Our Systems and Precision Cancer Medicine team, led by Dr Anguraj Sadanandam, is investigating ways to stratify tumours based on their genetic and clinical diversity.
The team is looking to aid future clinical decisions by developing tests that score both intra-tumour diversity – for instance how different cancer cells are genetically from other cells in the same tumour – and inter-tumour diversity, which measures a tumour in relation to other cancers of a similar type.
They have identified subtypes of different cancers (including pancreatic, colorectal and breast cancers) from primary tumour samples and specific gene signatures. They aim to use these subtypes to facilitate personalised and precise cancer diagnosis and therapy by targeting either the cancer cells or stromal cells (immune and fibroblasts).
Dr Sadanandam’s team is working on a number of projects that they are keen to develop in collaboration with commercial partners.

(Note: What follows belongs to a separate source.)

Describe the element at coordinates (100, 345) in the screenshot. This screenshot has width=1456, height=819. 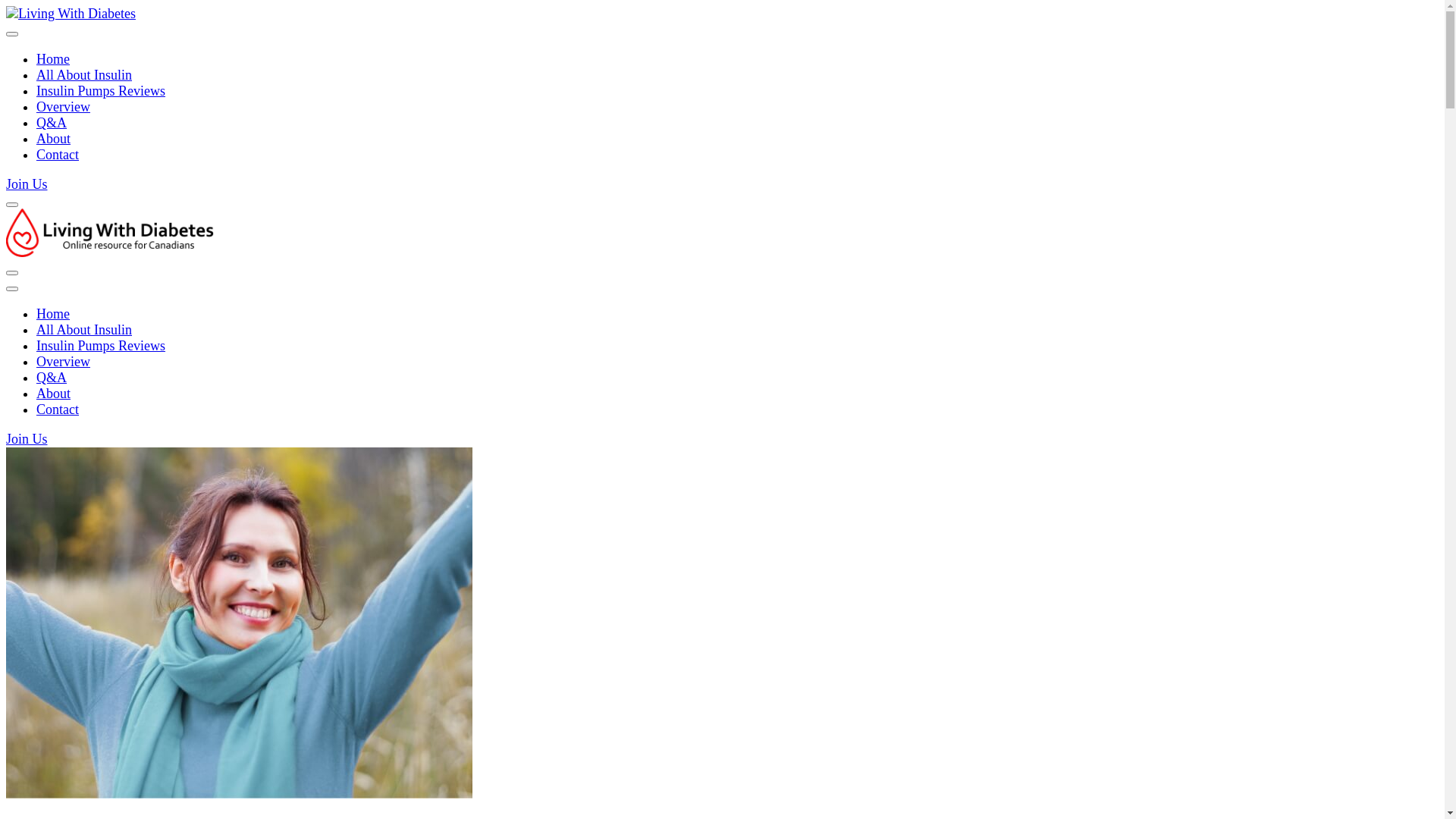
I see `'Insulin Pumps Reviews'` at that location.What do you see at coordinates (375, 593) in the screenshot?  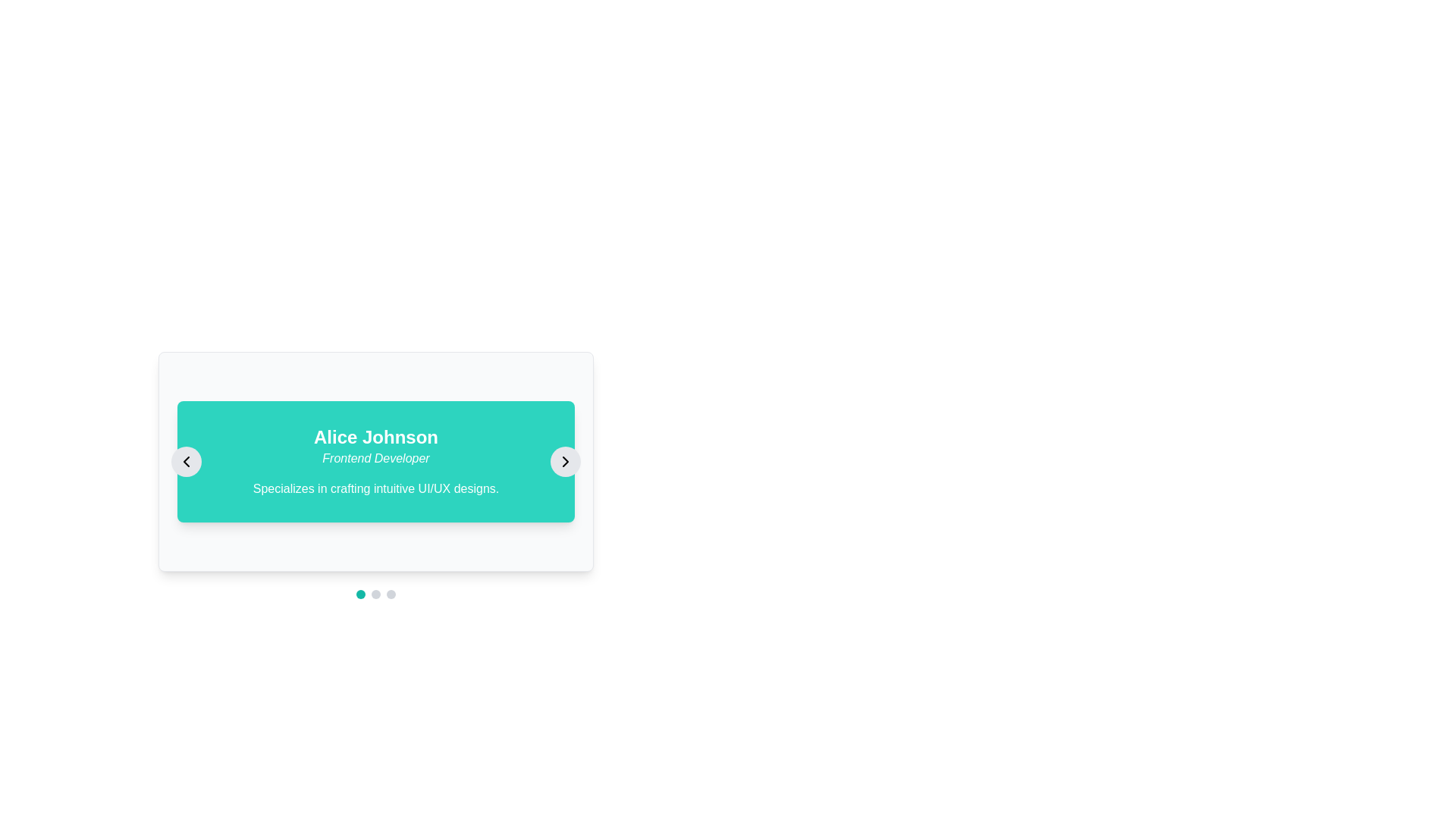 I see `the second interactive dot` at bounding box center [375, 593].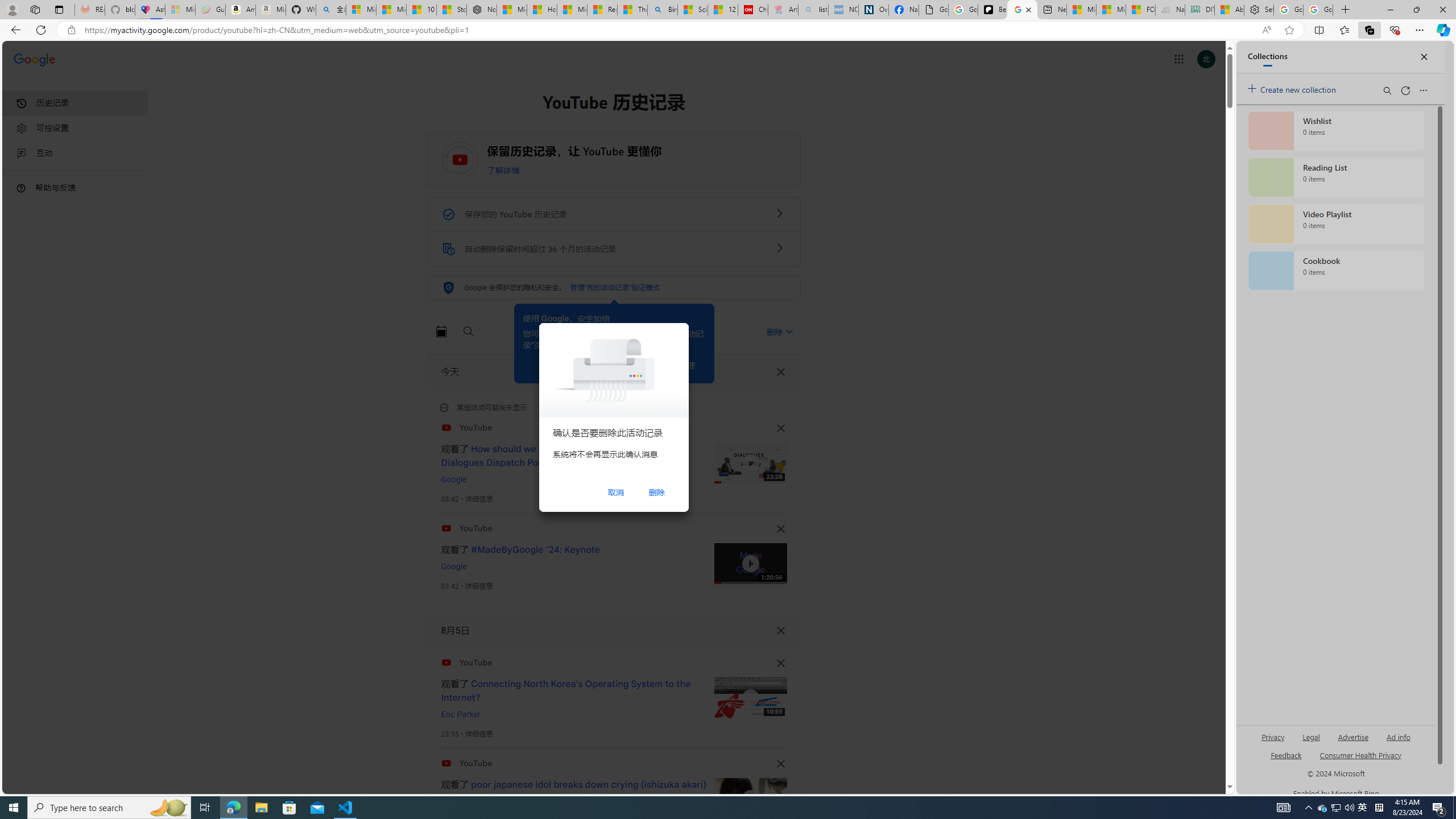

For example, they have collaborations with large pharmaceutical companies to develop syngeneic, genetically engineered and ‘avatar’ mice which could model human disease and personalised immunotherapy more effectively than ever before – growing tumours that very closely mimic human tumours from individual patients.
This work, and other programmes that are developing new preclinical model systems along with rigorous computational analysis, will allow partners to test their pipeline drugs to generate data to clearly show effectiveness in specific subtypes of different cancers, and determine where drugs might be most effective in patients.